Grant briefly appointed Lincoln friend and influential congressman Elihu Washburn as secretary of state, in which office he served only 12 days before retiring to become minister to France. He performed prodigies in this role, assisting in ending hostilities after the Siege of Paris at the end of the Franco-Prussian War. He was followed as secretary of state by Hamilton Fish, a distinguished lawyer, opening a new phase in American foreign policy management. Prior to the resolution of the Civil War, the United States, always sensitive to its position in the world as it made its way, alternated career foreign-service men (Jefferson, Monroe, J.Q. Adams, Buchanan) with powerful domestic politicians who could be relied upon to judge the compatibility of foreign policy objectives and domestic achievability (Randolph, John Marshall, Clay, Van Buren, Webster, Calhoun, Everett, Marcy, Cass, Seward). Now, unbound from the ambiguities of the slave interest and secure in the world’s perception of the United States as a mighty and unified and rising nation, the powerful politicians were more often spelled by noteworthy lawyers, foreign policy being, it was imagined, reduced to mere negotiation of technical points in a demarcated world where the United States took what it wanted in its hemisphere and relations with other continents tended to be niceties of secondary importance. The Grant administration was little troubled with foreign affairs; Fish successfully negotiated the claims arising from British building and delivery of Confederate commerce raiders (the
Alabama,
etc.) for $15,500,000, far less than Sumner and the Radicals were seeking. The arbitration was something of an international-law pioneering act, as the tribunal included land-locked Switzerland, the new kingdom of Italy, and Brazil, an insignificant country in maritime terms. Grant’s desire to annex the Dominican Republic was not ratified by even the cabinet, much less the Senate, and Fish had to make do with vague noises about the Monroe Doctrine. He did get compensation for the Spanish execution of some Americans on an arms-running ship to the Cuban rebels in 1873 and gained approval of a treaty with Hawaii assuring that no Hawaiian territory would be surrendered to a third power, in 1875.

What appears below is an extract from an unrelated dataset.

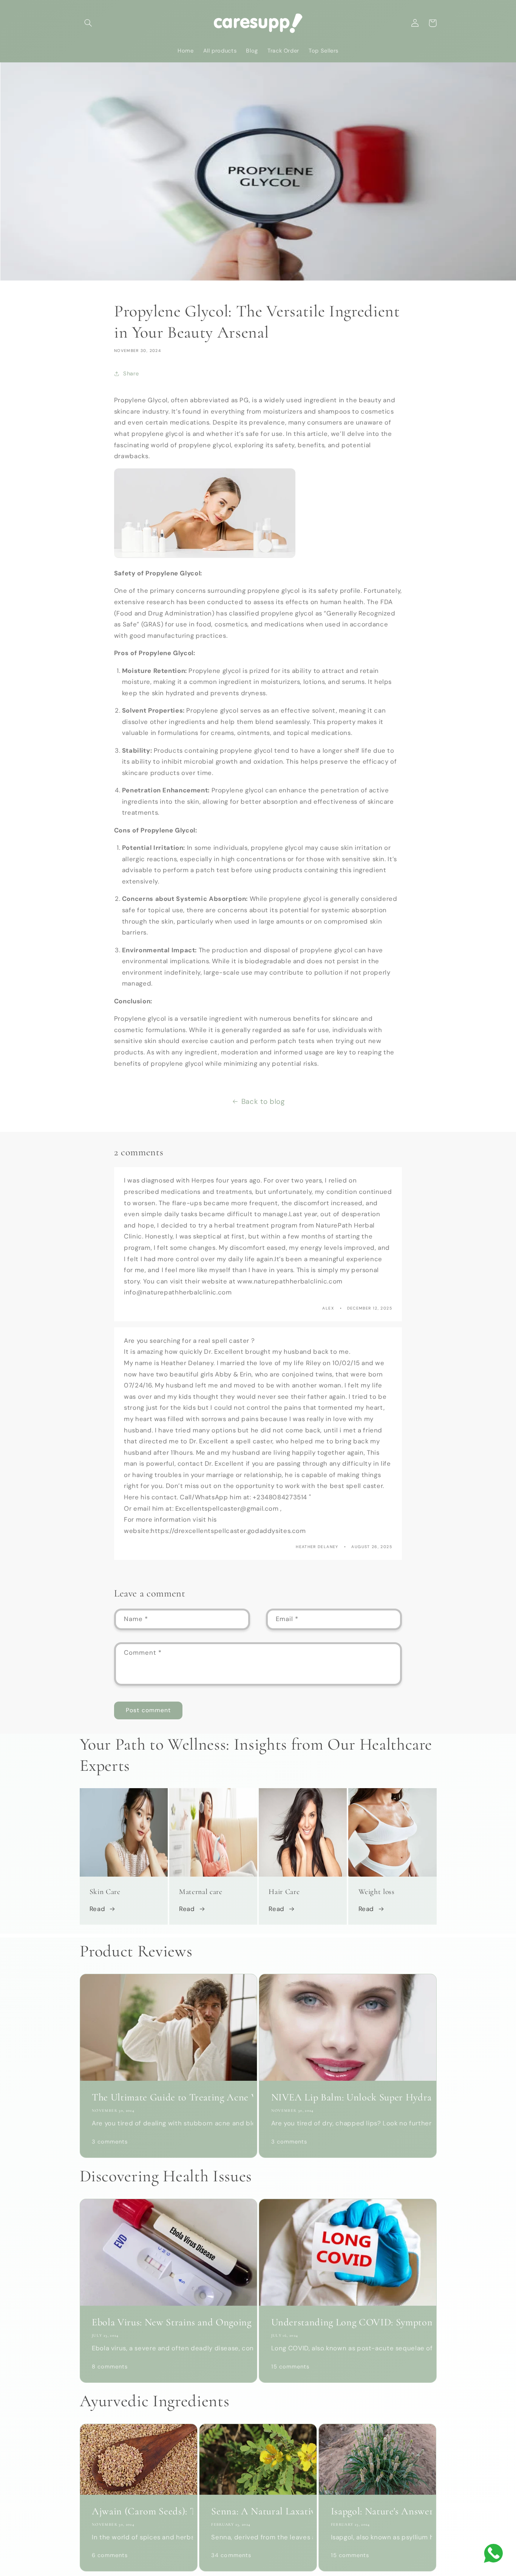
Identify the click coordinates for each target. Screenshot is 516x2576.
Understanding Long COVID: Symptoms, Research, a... (348, 2322)
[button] (88, 23)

The Grant administration funded the national debt; regularized specie payment and the circulation of paper money; frustrated a scheme to corner the gold market by Jay Gould and Jim Fisk, working with Grant’s brother-in-law, a lobbyist whom the president repudiated; and prosecuted the graft-ridden regime of New York’s Tammany Hall
92
boss, William M. Tweed. Grant set up the Civil Service Commission to reduce the excesses of patronage and sale of favors and services, but the first head of the commission resigned when his recommendations were ignored. Though the president’s own probity was never at issue, he was unfamiliar with the antics of low-level political operatives, and scandal recurred in many places. When he ran for reelection in 1872, Grant replaced Vice President Colfax with Senator Henry Wilson as nominee, because Colfax was implicated in accepting stock from Credit Mobilier, a construction company formed to build the Union Pacific Railway, whose stock was used to encourage helpful politicians. Unfortunately, Wilson accepted stock as a gift from the same source as did, allegedly, rising Republican star congressman James A. Garfield of Ohio.

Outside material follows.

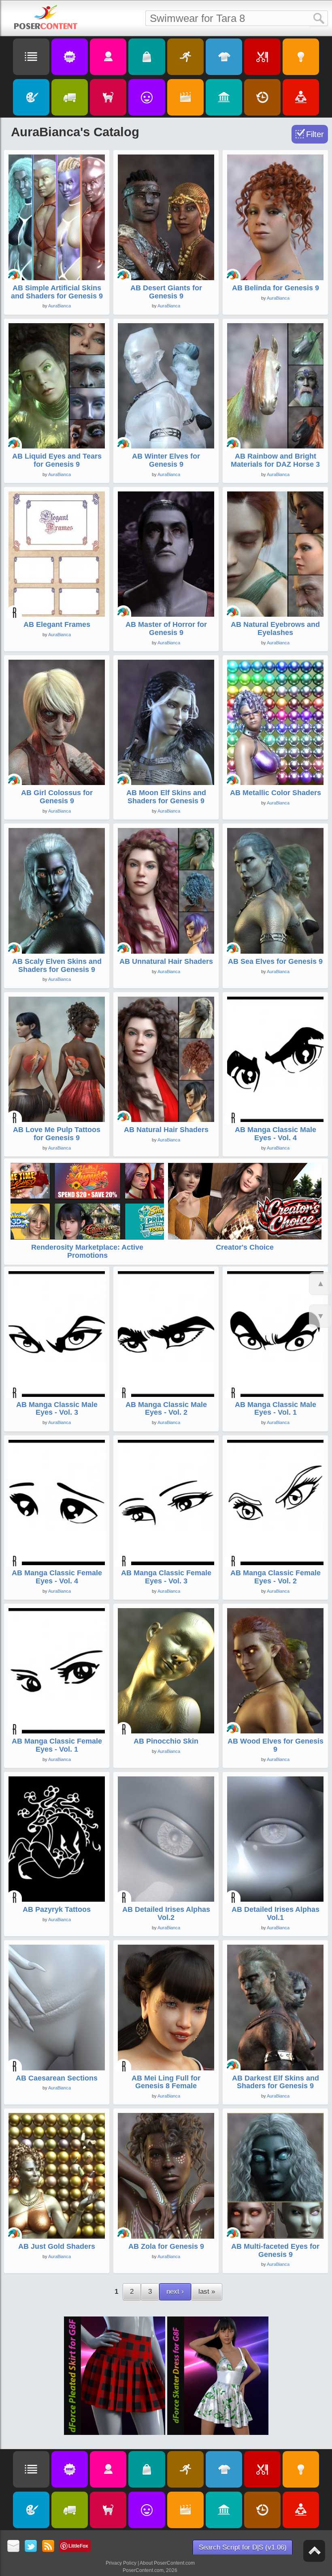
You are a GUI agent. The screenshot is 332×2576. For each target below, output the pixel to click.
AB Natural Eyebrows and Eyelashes (275, 628)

Grant was reelected in 1872 over the erratic publisher of the
New York Tribune,
Horace Greeley. Greeley began as a liberal Republican splinter nominee, complaining against corruption in the Grant administration, and about the continued Union Army occupation of the South, which was undoubtedly a very corrupt, and sometimes oppressive, regime. The Democrats also nominated him, but Greeley proved a naïve campaigner, prone to wild claims and easily embarrassed by some of the odd editorial positions he had taken over the years. His running mate, Missouri governor B. Gratz Brown, an old anti-slavery ally of Thomas Hart Benton and the previous Democratic vice presidential candidate, Francis Blair, further embarrassed the campaign with his conspicuous alcoholism, at one point in a campaign picnic trying to butter a watermelon. Grant stood as the victor of the war, a hero and a wise president untouched by the shortcomings of some of his officials, and was massively supported by some of the lions of the private sector, including John Jacob Astor and Cornelius Vanderbilt. Grant won, 3.6 million to 2.8 million, 56 percent to 44 percent, 286 electoral votes to 86. (Greeley died after the election but before the Electoral College met, and his votes were scattered among Brown, future vice president Hendricks, and others.)

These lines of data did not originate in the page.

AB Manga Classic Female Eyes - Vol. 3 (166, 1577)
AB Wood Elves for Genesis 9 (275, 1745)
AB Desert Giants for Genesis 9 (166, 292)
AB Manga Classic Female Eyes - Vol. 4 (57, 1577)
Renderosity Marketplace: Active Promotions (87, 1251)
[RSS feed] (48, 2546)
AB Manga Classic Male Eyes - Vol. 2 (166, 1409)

The secretary of the Treasury, WA. Richardson, resigned in 1874 to avoid censure by Congress, and Grant intervened personally to prevent the conviction of his private secretary, General O.E. Babcock, for participating in an embezzlement scheme in the collection of tax on bottled liquor. The secretary of war, W.W. Belknap, resigned in 1876 to avoid impeachment for taking bribes in the sale of Indian trading posts. (The whole Bureau of Indian Affairs was honeycombed with corruption for many decades.) Apart from the repeated problems of lassitude over official conflicts of interest, it was a competent administration that allowed the country to get on with economic growth, pell-mell industrial expansion, and settlement of the West, despite the death of General George Armstrong Custer and 264 of his cavalrymen, killed at the Battle of the Little Big Horn on June 26, 1876, in the Black Hills of South Dakota, after 15,000 gold prospectors had invaded Indian territory. (This was effectively the last armed stand of the Indians.) The failure of the financial house of Jay Cooke in 1873 caused a financial panic that required about two years for a full recovery. But taxes and debt were both steadily reduced and Grant represented victory, peace, and prosperity. The Civil Rights Act of 1875 banned all racial discrimination, but in 1883 the Supreme Court ruled that the federal government had no ability to protect civil rights from the actions of individuals, as opposed to state governments, which did have such a right (but in the South were unlikely to use it). Federal efforts to protect the civil rights of African Americans now effectively stopped for almost 80 years.